--- Problem requirements ---
Reproduce everything from the line containing "You are a computer-use agent." down to the end of the data, switching "avatar" to "portrait" and changing nothing else. Leave the pictures out of the reproduced lines.

====

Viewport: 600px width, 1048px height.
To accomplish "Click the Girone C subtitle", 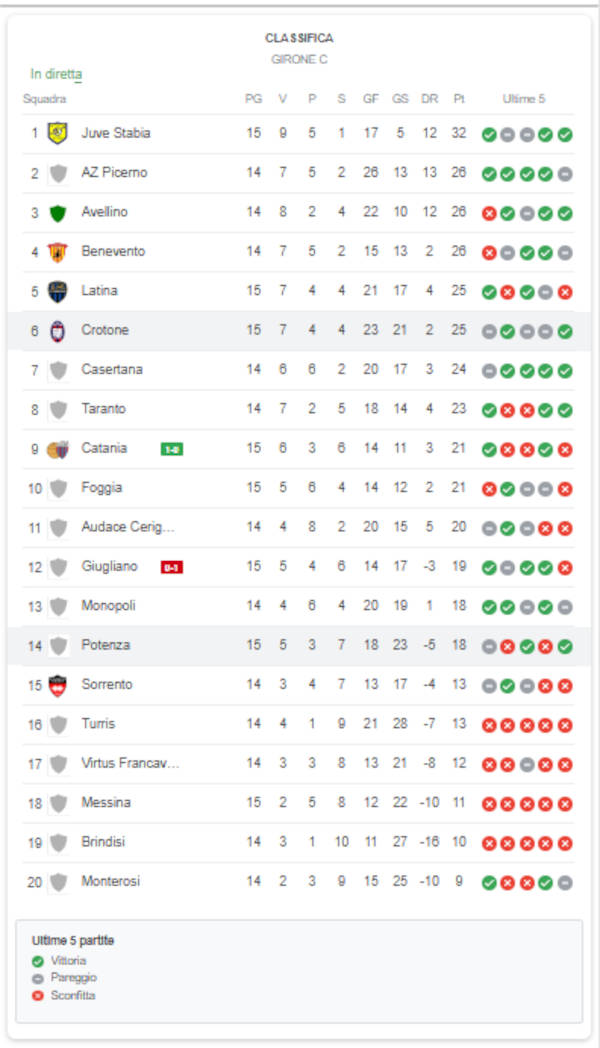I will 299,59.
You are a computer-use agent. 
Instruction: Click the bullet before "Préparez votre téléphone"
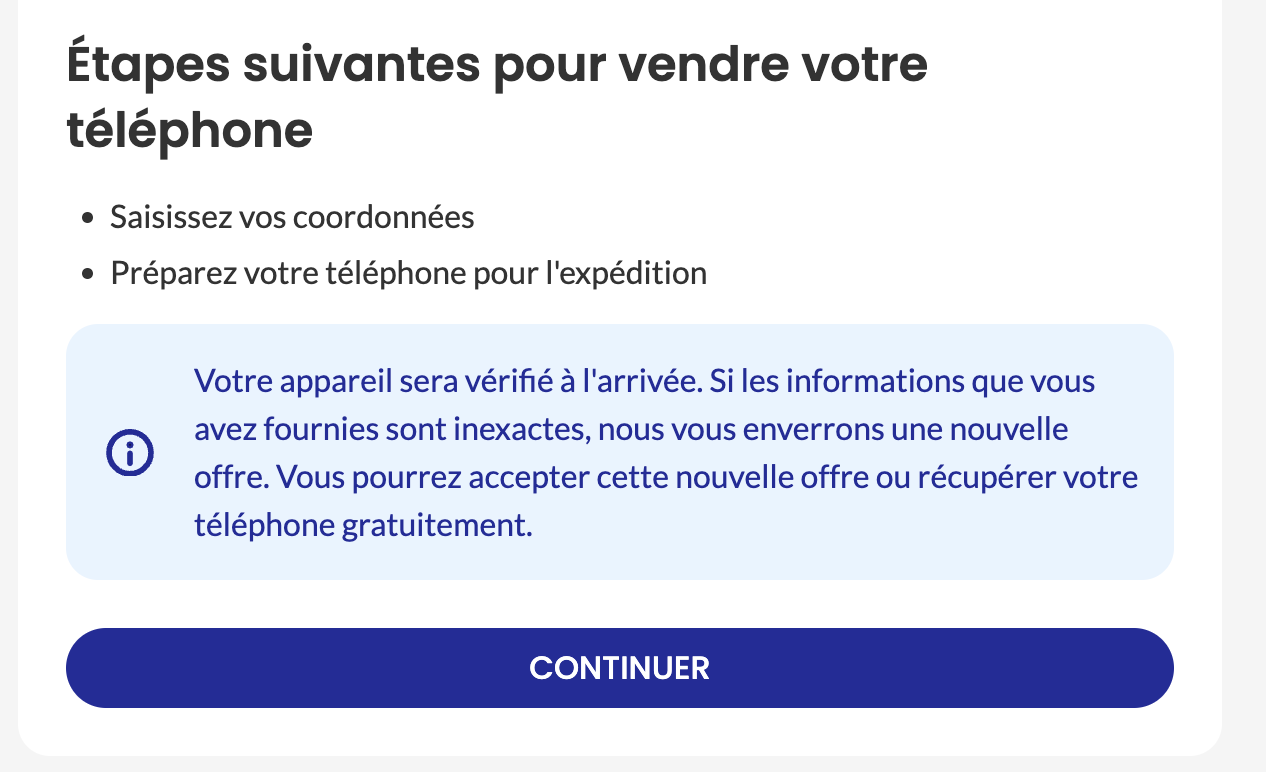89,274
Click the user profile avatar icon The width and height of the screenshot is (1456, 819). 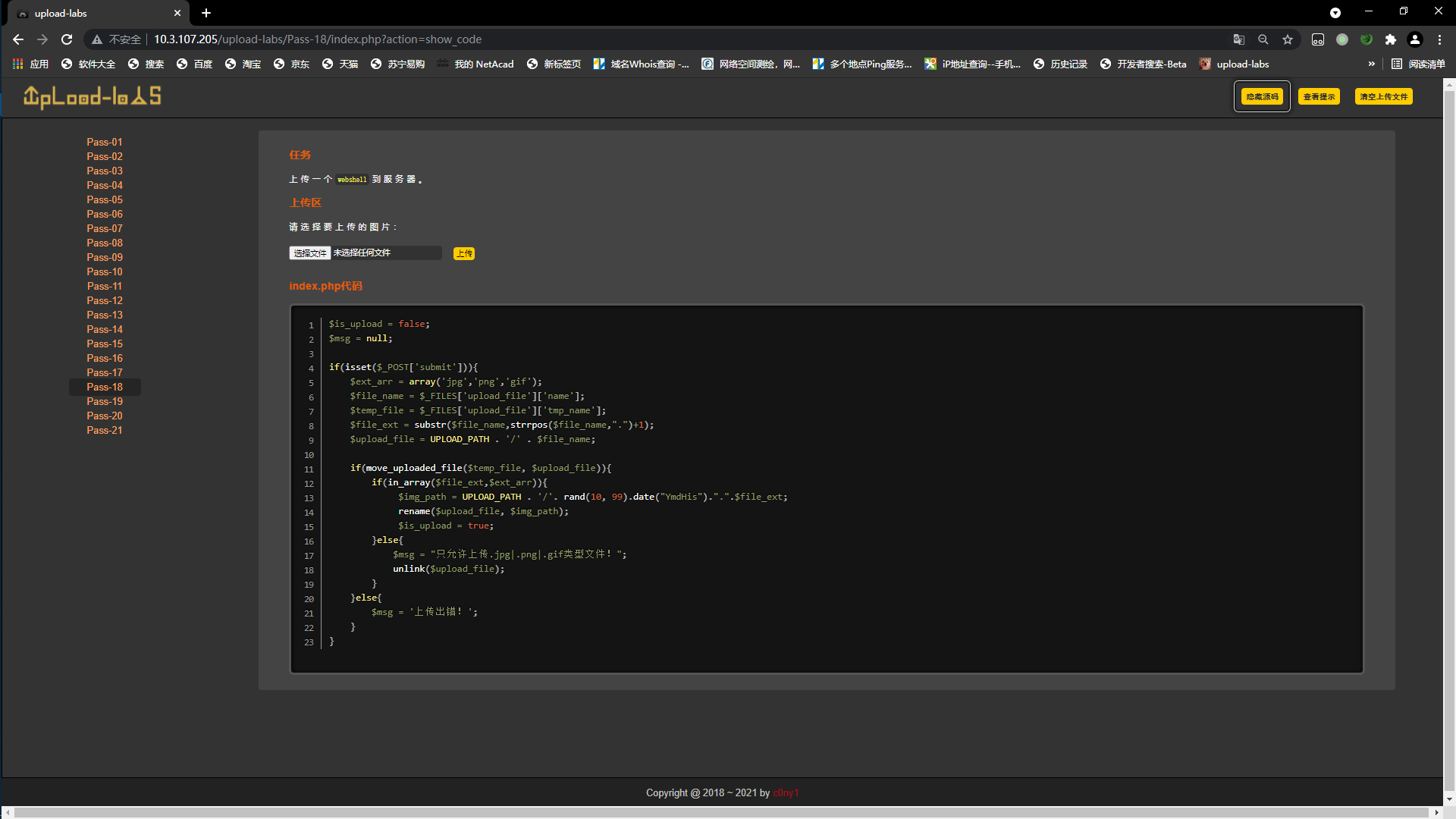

====

--- Result ---
You are a computer-use agent. 
Instruction: Click the bullet before "Préparez votre téléphone"
89,274
Click the user profile portrait icon The width and height of the screenshot is (1456, 819). 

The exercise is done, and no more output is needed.